By Andrea Fischer, Staff Reporter
This story appears in the August 6 print edition of Transport Topics
Just weeks after Environmental Protection Agency Administrator Stephen Johnson said he would delay ruling on California’s nearly 2-year-old request for approval to limit vehicle emissions of greenhouse gases until the end of the year, a Senate committee passed a bill directing him to decide by October.
The bill “sends a signal that EPA should stop stalling and act now on California’s request so California and . . . other states can begin setting and enforcing standards on carbon emissions from the transportation sector,” said California Sen.
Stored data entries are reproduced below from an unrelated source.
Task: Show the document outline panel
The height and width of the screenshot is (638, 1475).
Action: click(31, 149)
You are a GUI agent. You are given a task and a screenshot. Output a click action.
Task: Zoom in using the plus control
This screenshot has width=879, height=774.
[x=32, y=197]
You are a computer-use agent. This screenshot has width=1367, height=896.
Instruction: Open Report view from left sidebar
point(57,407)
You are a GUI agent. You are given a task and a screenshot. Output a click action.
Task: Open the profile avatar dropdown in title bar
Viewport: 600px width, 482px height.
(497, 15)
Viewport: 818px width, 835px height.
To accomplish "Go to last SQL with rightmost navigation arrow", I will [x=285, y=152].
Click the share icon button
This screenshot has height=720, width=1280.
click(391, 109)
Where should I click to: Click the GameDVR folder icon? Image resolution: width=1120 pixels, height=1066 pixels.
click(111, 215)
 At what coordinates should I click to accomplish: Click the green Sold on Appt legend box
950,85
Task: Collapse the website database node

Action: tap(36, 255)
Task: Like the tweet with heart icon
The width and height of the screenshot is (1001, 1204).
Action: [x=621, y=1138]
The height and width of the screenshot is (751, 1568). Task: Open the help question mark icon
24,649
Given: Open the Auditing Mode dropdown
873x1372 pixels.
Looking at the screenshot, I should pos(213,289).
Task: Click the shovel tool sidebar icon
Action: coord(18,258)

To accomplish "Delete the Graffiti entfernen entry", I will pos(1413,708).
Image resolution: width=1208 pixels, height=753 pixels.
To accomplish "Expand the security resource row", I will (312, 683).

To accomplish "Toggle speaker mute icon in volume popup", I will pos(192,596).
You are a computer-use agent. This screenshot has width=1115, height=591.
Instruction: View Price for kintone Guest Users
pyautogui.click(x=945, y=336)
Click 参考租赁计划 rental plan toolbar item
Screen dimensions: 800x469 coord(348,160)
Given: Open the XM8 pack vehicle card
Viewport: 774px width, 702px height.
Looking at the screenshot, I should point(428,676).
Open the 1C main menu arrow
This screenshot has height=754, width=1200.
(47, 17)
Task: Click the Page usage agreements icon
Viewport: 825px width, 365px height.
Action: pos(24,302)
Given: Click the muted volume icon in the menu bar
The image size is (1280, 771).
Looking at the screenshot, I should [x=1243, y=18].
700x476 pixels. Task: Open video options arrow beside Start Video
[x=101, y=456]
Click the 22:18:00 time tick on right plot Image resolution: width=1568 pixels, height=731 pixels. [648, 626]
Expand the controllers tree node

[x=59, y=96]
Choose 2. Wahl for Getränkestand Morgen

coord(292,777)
Barbara Boxer (D), who is chairwoman of the committee.
California applied in 2005 for its waiver, which the Clean Air Act requires before the state may set regulations more stringent than federal standards.
In April, the Supreme Court, in a case brought by several states seeking to pass greenhouse gas limits, ruled that EPA violated the Clean Air Act in declining to regulate those emissions, mainly carbon dioxide. Since then, Boxer’s Senate Environment and Public Works Committee has held hearings to pressure EPA to act on California’s request (4-9, p. 1).
Johnson told California Gov. Arnold Schwarzenegger (R) in late June he would decide “by the end of the year” (7-2, p. 4) and in a July 26 hearing before Boxer’s panel, he said EPA was “performing rigorous analysis” of the state’s request (7-30, p. 2).
The committee’s July 31 bill would require EPA to issue a decision on all pending waiver requests, “no case later than Sept. 30, 2007.”
It also sets a 180-day time limit for EPA’s consideration of future waiver requests.
“This is an important step to get EPA to act in a more timely way on this issue, said Susan Sullam, spokeswoman for committee member Sen. Benjamin Cardin (D-Md.). “We need a ruling one way or the other, and this bill is aimed at getting EPA to move this issue forward.”
Cardin said the committee passed the bill in response to EPA’s failure to act on California’s waiver application for almost two years.
“I am deeply troubled by the EPA’s lack of action on the California waiver, which has a serious impact on Maryland and other states that want to adopt tougher standards,” Cardin said.
The Clean Air Act allows other states to adopt California environmental standards if California receives an EPA waiver.
California’s plan, signed by Schwarzenegger last September, would cut light vehicles’ greenhouse gas output up to 30% by 2016. Twelve other states — Connecticut, Florida, Maine, Maryland, Massachusetts, New Jersey, New York, Oregon, Pennsylvania, Rhode Island, Vermont and Washington — have adopted California’s standard, pending EPA approval (5-28, p. 5).
EPA representatives did not return calls seeking comment.
California officials have said they would initially focus on cutting CO2 from automobiles, but then would turn their attention to fuel-economy standards for heavy-duty trucks (5-28, p. 5).
The bill will now move to the Senate floor, where it will be voted on as stand-alone legislation or as part of a broader bill, said a Boxer spokesman.
Rep. Jay Inslee (D-Wash.) introduced an identical bill in the U.S. House of Representatives July 18.
Christine Hanson, a spokeswoman for Inslee, said although that bill has not yet received a vote in the House Energy and Commerce Committee, “the vote on the Senate side is a great sign of support; we’re hoping that action will spur a vote on the House side.”
Sen. James Inhofe (R-Okla.), the ranking minority member on the Senate Committee on Environment and Public Works, has said he is an opponent of efforts by California and other states to act on climate change. Inhofe representatives contacted by Transport Topics last week would not comment on whether or not the senator would oppose the bill on the Senate floor.
“In making a decision of this magnitude, it would be improper for EPA not to involve the public and formally solicit notice and comment,” said Inhofe in a July 26 statement. “I would be highly disturbed if EPA said that it planned to make a decision before the end of the year. Rushing this process is unacceptable.”